*TASK*:
Please copy all of the records line for line, without any changes, and leave out the pictures.

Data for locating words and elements
**********

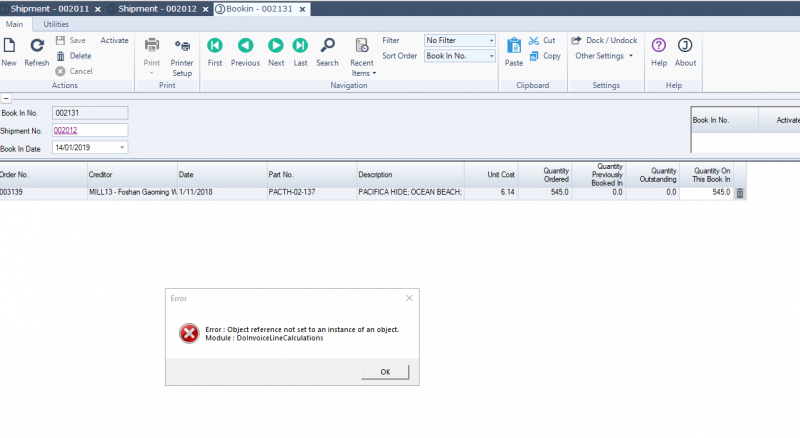The width and height of the screenshot is (800, 438).
Task: Close the Error dialog with X
Action: [409, 298]
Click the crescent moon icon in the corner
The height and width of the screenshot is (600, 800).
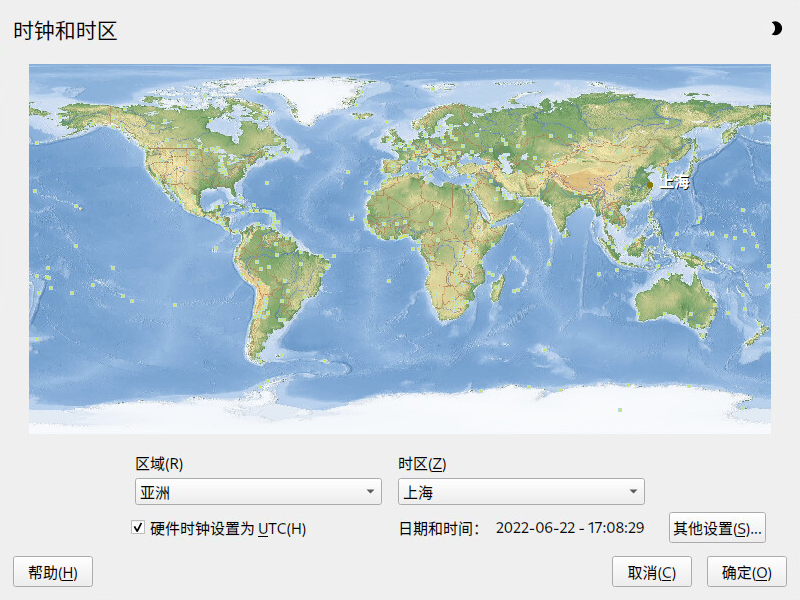coord(776,29)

**********

*EXERCISE OUTPUT*:
The width and height of the screenshot is (800, 438).
Task: Close the Error dialog with X
Action: [409, 298]
Click the crescent moon icon in the corner
The height and width of the screenshot is (600, 800).
coord(776,29)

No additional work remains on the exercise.